- Exercise details:
In the data below, work out how many lines include the string "menu". Only the number should be given.

[Stored records]
=== Section Start ===
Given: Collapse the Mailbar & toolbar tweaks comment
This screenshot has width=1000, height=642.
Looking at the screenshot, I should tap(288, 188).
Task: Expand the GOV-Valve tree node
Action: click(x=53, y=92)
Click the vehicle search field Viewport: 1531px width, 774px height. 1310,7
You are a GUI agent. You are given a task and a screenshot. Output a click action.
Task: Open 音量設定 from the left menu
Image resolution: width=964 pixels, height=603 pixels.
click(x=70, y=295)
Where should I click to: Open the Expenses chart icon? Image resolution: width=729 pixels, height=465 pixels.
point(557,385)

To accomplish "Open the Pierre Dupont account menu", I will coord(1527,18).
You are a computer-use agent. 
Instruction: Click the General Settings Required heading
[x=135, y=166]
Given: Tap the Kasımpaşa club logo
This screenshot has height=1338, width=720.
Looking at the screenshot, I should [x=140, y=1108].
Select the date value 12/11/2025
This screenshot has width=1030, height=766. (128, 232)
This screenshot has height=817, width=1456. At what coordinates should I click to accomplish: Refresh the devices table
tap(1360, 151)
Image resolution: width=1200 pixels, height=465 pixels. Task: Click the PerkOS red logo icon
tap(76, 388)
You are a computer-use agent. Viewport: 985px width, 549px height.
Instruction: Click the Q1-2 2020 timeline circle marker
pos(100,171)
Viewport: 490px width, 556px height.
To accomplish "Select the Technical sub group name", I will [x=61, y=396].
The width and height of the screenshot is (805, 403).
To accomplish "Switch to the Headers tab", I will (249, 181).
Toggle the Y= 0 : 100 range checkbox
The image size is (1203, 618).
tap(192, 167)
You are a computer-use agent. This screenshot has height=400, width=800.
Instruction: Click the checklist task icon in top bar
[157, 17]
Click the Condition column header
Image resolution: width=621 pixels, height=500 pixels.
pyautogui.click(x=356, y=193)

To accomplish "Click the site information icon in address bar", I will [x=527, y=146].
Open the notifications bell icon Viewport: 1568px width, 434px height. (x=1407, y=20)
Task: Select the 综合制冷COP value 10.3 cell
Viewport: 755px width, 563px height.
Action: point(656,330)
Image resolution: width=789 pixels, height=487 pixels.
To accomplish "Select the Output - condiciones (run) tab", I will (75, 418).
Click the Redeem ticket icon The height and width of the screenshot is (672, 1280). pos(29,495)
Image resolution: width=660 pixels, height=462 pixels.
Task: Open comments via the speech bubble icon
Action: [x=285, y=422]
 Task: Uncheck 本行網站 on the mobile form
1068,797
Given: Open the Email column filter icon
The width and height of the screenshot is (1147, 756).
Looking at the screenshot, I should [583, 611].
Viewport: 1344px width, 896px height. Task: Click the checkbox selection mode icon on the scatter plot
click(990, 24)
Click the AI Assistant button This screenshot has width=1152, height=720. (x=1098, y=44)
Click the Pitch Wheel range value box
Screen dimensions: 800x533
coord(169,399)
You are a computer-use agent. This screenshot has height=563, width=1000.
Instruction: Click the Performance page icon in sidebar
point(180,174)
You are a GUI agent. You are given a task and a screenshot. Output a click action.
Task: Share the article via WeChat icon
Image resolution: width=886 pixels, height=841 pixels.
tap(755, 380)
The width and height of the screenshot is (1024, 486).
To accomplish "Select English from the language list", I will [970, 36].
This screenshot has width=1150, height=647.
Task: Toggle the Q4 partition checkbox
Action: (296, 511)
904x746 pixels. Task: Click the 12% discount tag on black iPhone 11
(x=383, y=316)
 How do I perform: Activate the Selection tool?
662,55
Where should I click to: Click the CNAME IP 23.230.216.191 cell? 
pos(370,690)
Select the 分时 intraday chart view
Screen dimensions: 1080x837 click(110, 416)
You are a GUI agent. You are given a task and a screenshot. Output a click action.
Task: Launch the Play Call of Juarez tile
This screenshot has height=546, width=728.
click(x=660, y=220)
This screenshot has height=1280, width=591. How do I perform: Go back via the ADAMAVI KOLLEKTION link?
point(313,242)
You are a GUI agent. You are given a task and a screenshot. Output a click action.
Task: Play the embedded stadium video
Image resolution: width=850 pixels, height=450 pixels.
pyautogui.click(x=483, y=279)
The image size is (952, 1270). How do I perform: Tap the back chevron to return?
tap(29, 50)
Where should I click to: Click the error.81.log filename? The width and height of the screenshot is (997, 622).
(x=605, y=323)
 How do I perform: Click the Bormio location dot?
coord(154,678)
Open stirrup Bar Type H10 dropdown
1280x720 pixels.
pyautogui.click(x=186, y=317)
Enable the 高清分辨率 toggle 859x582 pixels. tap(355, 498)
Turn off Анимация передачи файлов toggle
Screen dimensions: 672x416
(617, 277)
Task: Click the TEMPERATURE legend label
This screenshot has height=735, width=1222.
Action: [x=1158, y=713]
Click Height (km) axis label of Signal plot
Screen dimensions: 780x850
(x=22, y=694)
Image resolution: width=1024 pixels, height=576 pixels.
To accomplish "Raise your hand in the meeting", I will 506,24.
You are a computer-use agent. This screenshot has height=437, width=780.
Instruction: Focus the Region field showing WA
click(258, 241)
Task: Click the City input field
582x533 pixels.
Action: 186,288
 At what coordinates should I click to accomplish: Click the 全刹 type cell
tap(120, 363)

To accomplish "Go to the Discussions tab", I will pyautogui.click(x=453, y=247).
=== Section End ===
- Response to this exercise:
2